The rule change could resurface at the next board meeting in July, or McCarthy acknowledged that she could call a special meeting if the vetting process is completed sooner.
In approving a future ban on officers affiliating with white supremacist groups, the board agreed to first focus on what members deemed an urgent threat and suggested it could later broaden the scope of prohibited groups.
"There is no evidence to suggest that any extremist groups that have any other ideology than white supremacy are trying to embed themselves in law enforcement, continue to embed themselves in law enforcement and, not only that … to train other white supremacists," said McCarthy.
Minnesota DFL lawmakers have also proposed banning licensed officers from affiliating with white supremacist groups as part of a package of police reforms that Walz is urging legislators to pass this session.
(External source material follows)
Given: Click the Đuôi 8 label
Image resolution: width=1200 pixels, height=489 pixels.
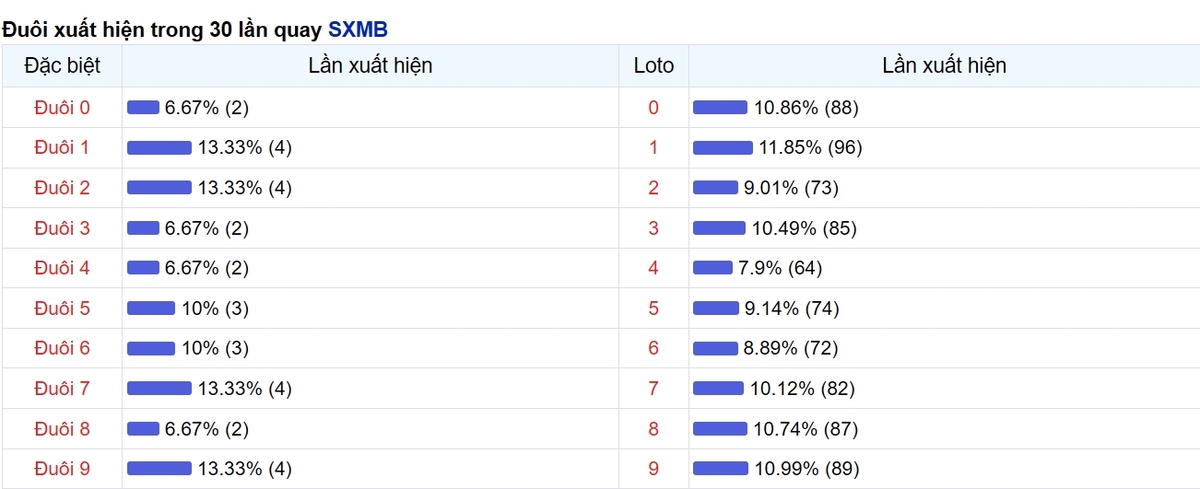Looking at the screenshot, I should tap(62, 428).
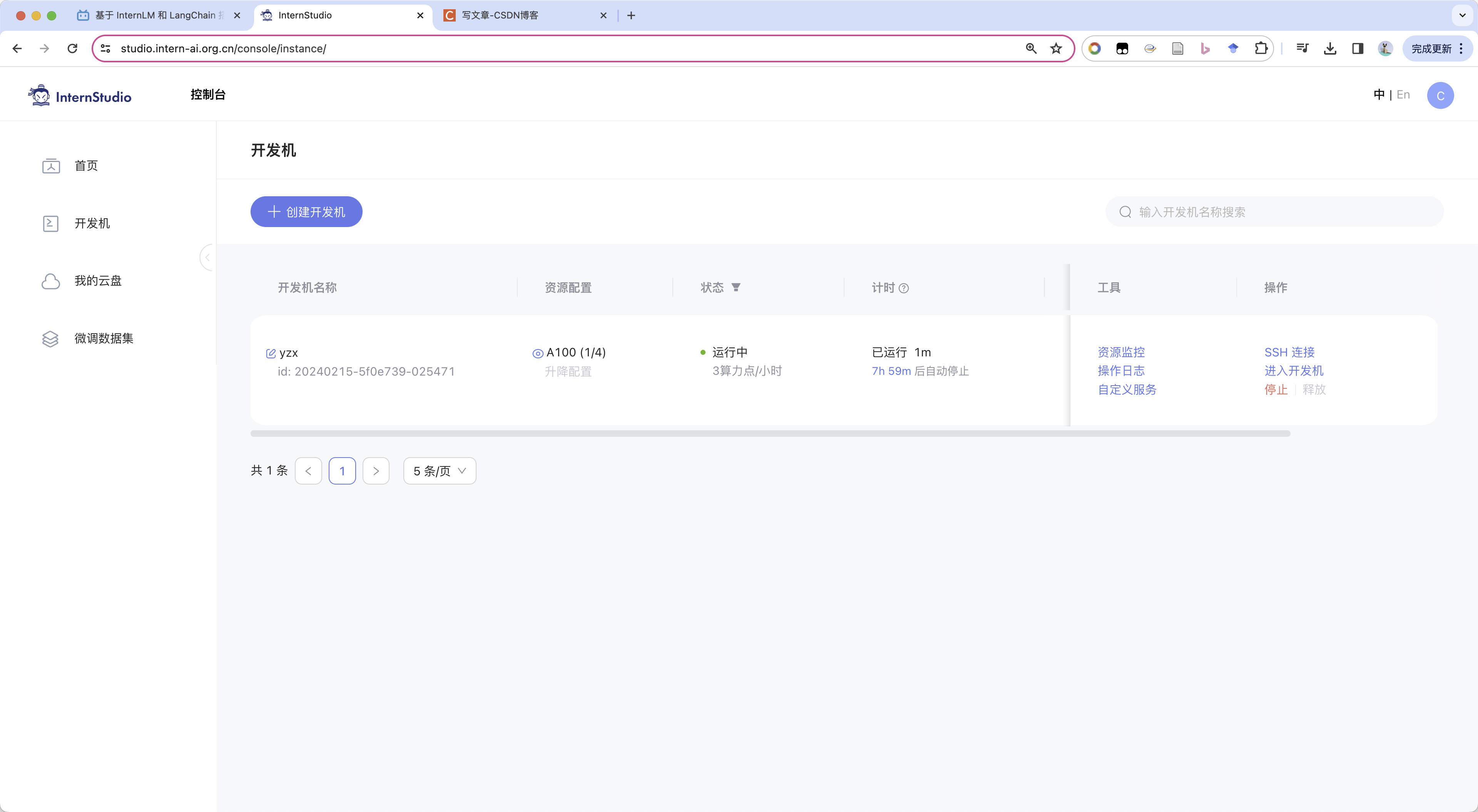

In the GOP-controlled Senate, Majority Leader Paul Gazelka, R-East Gull Lake, promised to hold "fact-finding" hearings on policing bills and riot response.
He said this week that the first hearing could come next week but has on multiple occasions stopped short of promising that the Senate would pass any new legislation.
Justin Terrell, a POST Board member and executive director of the Minnesota Justice Research Center, framed the ban on white supremacist affiliation as righting something that "we haven't displayed the courage to reckon with in Minnesota."
"If law enforcement wants to earn my trust back or if I want to feel like I can trust law enforcement around my little Black boys that I'm raising, I would strongly recommend that the profession and this body adopt an anti-racist position and expel whatever seeds may be in the soil of law enforcement that has produced the racial disparities that we have seen today," Terrell said.
That Thursday's meeting — one of four scheduled this year — overlapped with Wright's memorial service was impossible for the board not to recognize.
Angela Rose Myers, president of the Minneapolis NAACP, delivered her virtual testimony in support of the rule changes from within the north Minneapolis church where Wright's service was held.
"At best, the present situation gives the appearance that the state and local agencies oppose free speech and public assembly," Myers said. "At worst, local communities are experiencing these responses as continuations of long-term and longstanding systemic violence that has been visited upon Black people in this country."
The sound of organ music in the background grew louder as Myers spoke.
"I hope it's not lost on anybody from where she is making this request," McCarthy said afterward.